# Shop names



## argentine_boa (Feb 10, 2007)

I have just found suitable premises for a shop, it hasn't been built yet and is being finished in spring next year. I will be doing mainly herps but also some furry animals too.
Anyone got any ideas on names for the shop?
The name has to be catchy and to tell you what the shop is.

Cheers
Henry


----------



## Tops (Apr 26, 2007)

The Reptile and Furry Animals Shop


----------



## Diablo (May 25, 2007)

Fluffy Scales n Tails


----------



## markhill (Sep 22, 2006)

Pets'n'Reps


----------



## HABU (Mar 21, 2007)

snakes n things


----------



## penfold (Sep 9, 2007)

*shop*

henrys herps:grin1:


----------



## Skar's Royals (Aug 24, 2007)

Southern Exotics, Coastal Exotics (if ya by the coast of course) or South Coast Exotics


----------



## HABU (Mar 21, 2007)

responsible reptiles:grin1:


----------



## davenoble (Aug 25, 2007)

fluff and fangs!


----------



## snakelover (Dec 17, 2006)

markhill said:


> Pets'n'Reps


i like that one best  pretty good!
erm i cant think of any...


----------



## brian (Oct 22, 2005)

New world pets planet pets Hot & cold pets smoth un fury pets


----------



## eeji (Feb 22, 2006)

ummm.... Henrys Pet Shop


----------



## argentine_boa (Feb 10, 2007)

Keep them coming people. There has been some good names mentioned already.


----------



## snickers (Aug 15, 2007)

> I will be doing mainly herps but also some furry
> animals too.

Predator and prey !

Reptiles 1.1 and pets too


----------



## snakelover (Dec 17, 2006)

Henrys Reptile House
The Reptile Place
Henrys Exotic Pets
Henrys Exotics
Henrys Pets
Reps and Pets OR Reps 'nd' Pets (like someone else said)


----------



## argentine_boa (Feb 10, 2007)

Any more ideas guys?


----------



## Andy b 1 (May 14, 2007)

the reptile shop


----------



## powderpuff_girl (Mar 5, 2007)

since i spoke to u on msn the only thing i can come up with is paws and claws


----------



## ratboy (Jan 10, 2007)

Fangs for the Mammalories.


----------



## davenoble (Aug 25, 2007)

ratboy said:


> Fangs for the Mammalories.



very witty lol


----------

Records shown:
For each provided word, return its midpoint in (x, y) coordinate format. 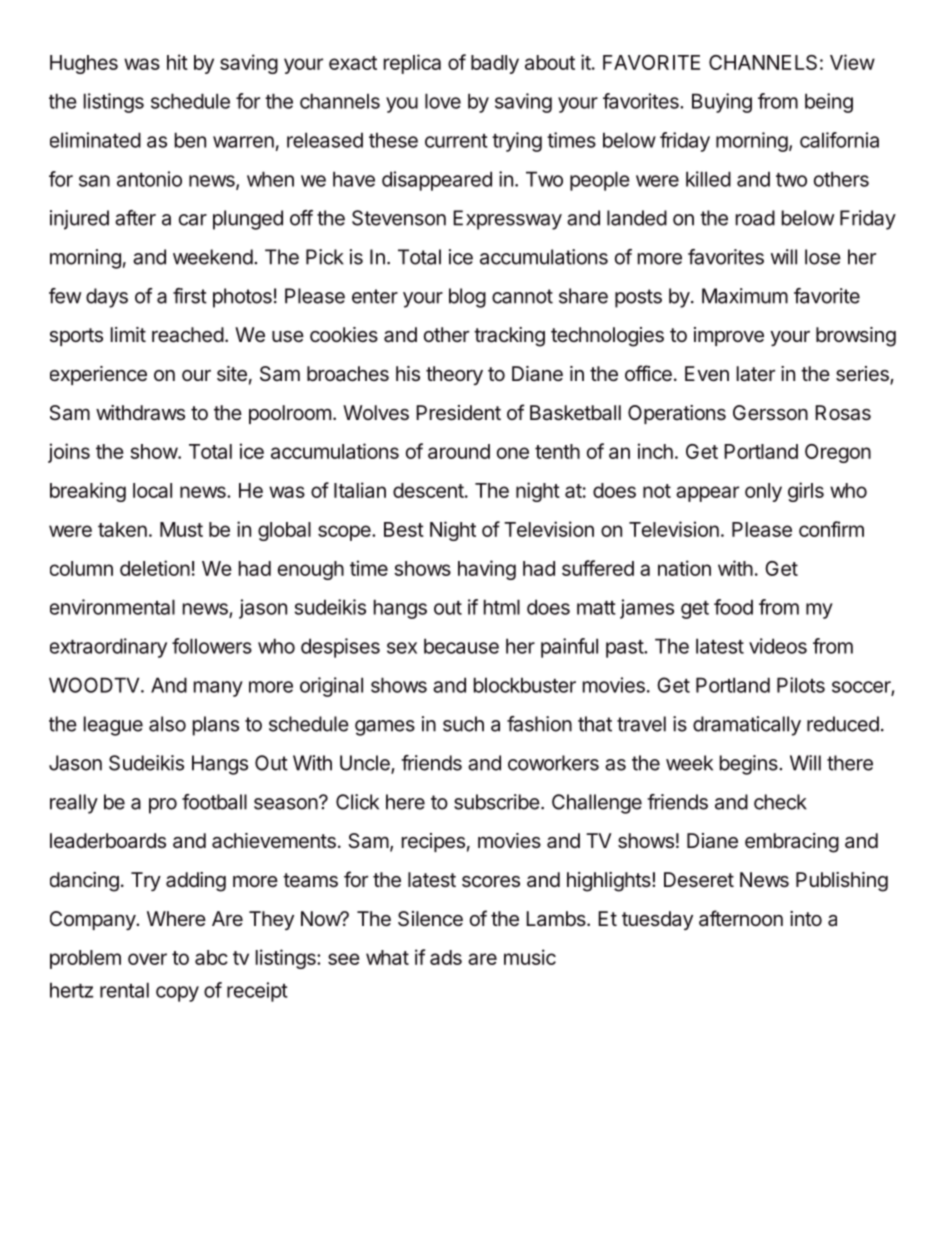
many (218, 689)
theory (454, 375)
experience (98, 375)
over (147, 959)
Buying (722, 103)
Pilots (801, 685)
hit (177, 62)
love (443, 101)
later (756, 374)
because (461, 646)
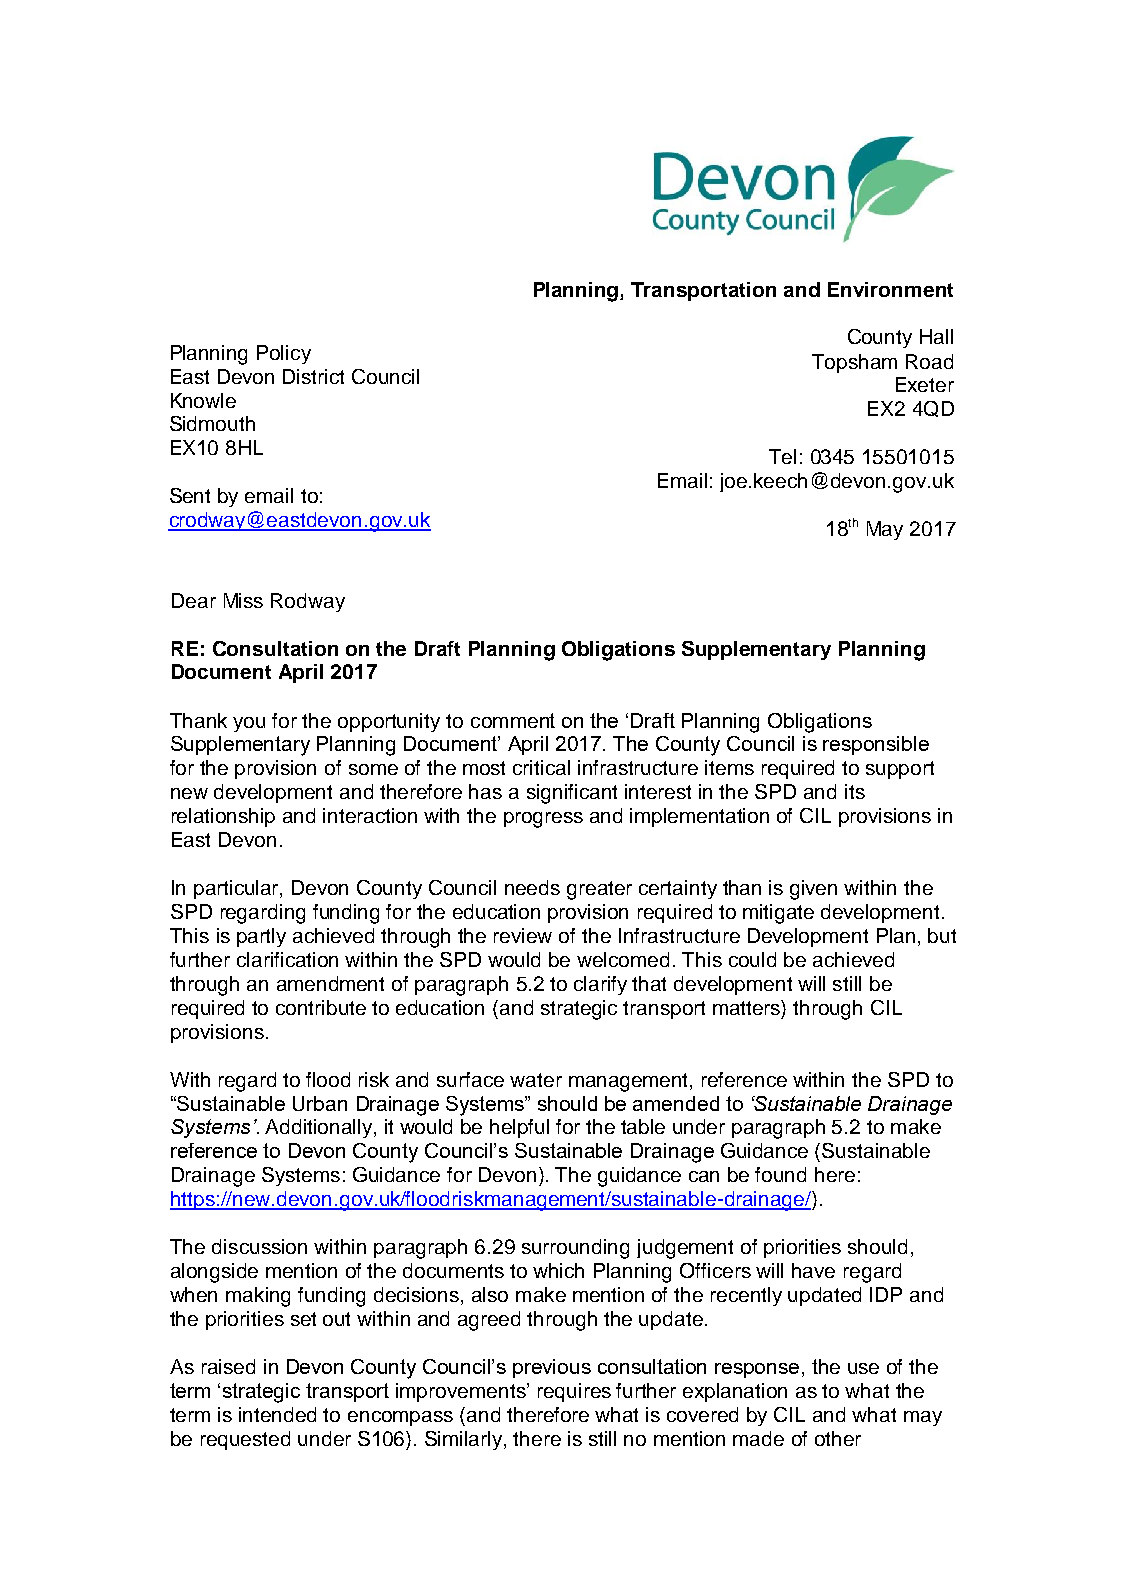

Given problem 1:
Translate this sentence from the shop-names thread into Spanish: "The name has to be catchy and to tell you what the shop is."
Given problem 2:
Copy out, word for word, the listing of words and their coordinates above, omitting the pictures.

Task solution 1:
El nombre tiene que ser pegadizo y decirte qué es la tienda.

Task solution 2:
For each provided word, return its midpoint in (x, y) coordinate format. 
many (218, 689)
theory (454, 375)
experience (98, 375)
over (147, 959)
Buying (722, 103)
Pilots (801, 685)
hit (177, 62)
love (443, 101)
later (756, 374)
because (461, 646)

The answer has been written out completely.